PROBLEM DETAILS — Set all the entries down once more, with nothing altered.
::::
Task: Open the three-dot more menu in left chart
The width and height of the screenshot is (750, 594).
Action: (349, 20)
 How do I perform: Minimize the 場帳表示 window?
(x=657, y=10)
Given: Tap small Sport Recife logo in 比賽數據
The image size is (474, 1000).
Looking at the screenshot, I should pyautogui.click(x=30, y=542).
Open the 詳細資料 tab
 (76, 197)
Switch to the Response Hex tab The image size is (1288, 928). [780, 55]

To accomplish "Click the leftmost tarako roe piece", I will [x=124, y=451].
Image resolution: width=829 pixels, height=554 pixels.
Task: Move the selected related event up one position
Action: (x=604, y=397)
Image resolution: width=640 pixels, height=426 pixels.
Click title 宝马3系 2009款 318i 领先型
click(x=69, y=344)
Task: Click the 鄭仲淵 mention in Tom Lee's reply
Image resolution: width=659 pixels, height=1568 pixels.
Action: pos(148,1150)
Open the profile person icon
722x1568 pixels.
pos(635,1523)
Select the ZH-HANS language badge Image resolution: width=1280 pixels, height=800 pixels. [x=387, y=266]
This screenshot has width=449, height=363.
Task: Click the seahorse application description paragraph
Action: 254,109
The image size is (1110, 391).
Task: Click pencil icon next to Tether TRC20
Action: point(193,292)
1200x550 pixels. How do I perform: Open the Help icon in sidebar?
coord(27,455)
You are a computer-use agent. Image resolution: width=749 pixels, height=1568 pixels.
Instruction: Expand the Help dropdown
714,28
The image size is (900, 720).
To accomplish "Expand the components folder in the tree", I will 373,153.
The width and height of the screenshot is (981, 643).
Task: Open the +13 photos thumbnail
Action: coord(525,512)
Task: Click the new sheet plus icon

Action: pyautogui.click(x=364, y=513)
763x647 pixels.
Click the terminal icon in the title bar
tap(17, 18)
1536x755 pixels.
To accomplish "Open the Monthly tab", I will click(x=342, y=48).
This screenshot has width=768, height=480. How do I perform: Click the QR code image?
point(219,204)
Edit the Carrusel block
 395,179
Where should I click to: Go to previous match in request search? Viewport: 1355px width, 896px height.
::::
OUTPUT BELOW —
Task: Open the three-dot more menu in left chart
The width and height of the screenshot is (750, 594).
Action: (349, 20)
 How do I perform: Minimize the 場帳表示 window?
(x=657, y=10)
Given: Tap small Sport Recife logo in 比賽數據
The image size is (474, 1000).
Looking at the screenshot, I should pyautogui.click(x=30, y=542).
Open the 詳細資料 tab
 (76, 197)
Switch to the Response Hex tab The image size is (1288, 928). [780, 55]

To accomplish "Click the leftmost tarako roe piece", I will [x=124, y=451].
Image resolution: width=829 pixels, height=554 pixels.
Task: Move the selected related event up one position
Action: (x=604, y=397)
Image resolution: width=640 pixels, height=426 pixels.
Click title 宝马3系 2009款 318i 领先型
click(x=69, y=344)
Task: Click the 鄭仲淵 mention in Tom Lee's reply
Image resolution: width=659 pixels, height=1568 pixels.
Action: pos(148,1150)
Open the profile person icon
722x1568 pixels.
pos(635,1523)
Select the ZH-HANS language badge Image resolution: width=1280 pixels, height=800 pixels. [x=387, y=266]
This screenshot has width=449, height=363.
Task: Click the seahorse application description paragraph
Action: 254,109
The image size is (1110, 391).
Task: Click pencil icon next to Tether TRC20
Action: point(193,292)
1200x550 pixels. How do I perform: Open the Help icon in sidebar?
coord(27,455)
You are a computer-use agent. Image resolution: width=749 pixels, height=1568 pixels.
Instruction: Expand the Help dropdown
714,28
The image size is (900, 720).
To accomplish "Expand the components folder in the tree", I will 373,153.
The width and height of the screenshot is (981, 643).
Task: Open the +13 photos thumbnail
Action: coord(525,512)
Task: Click the new sheet plus icon

Action: pyautogui.click(x=364, y=513)
763x647 pixels.
Click the terminal icon in the title bar
tap(17, 18)
1536x755 pixels.
To accomplish "Open the Monthly tab", I will click(x=342, y=48).
This screenshot has width=768, height=480. How do I perform: Click the QR code image?
point(219,204)
Edit the Carrusel block
 395,179
Where should I click to: Go to previous match in request search? Viewport: 1355px width, 896px height.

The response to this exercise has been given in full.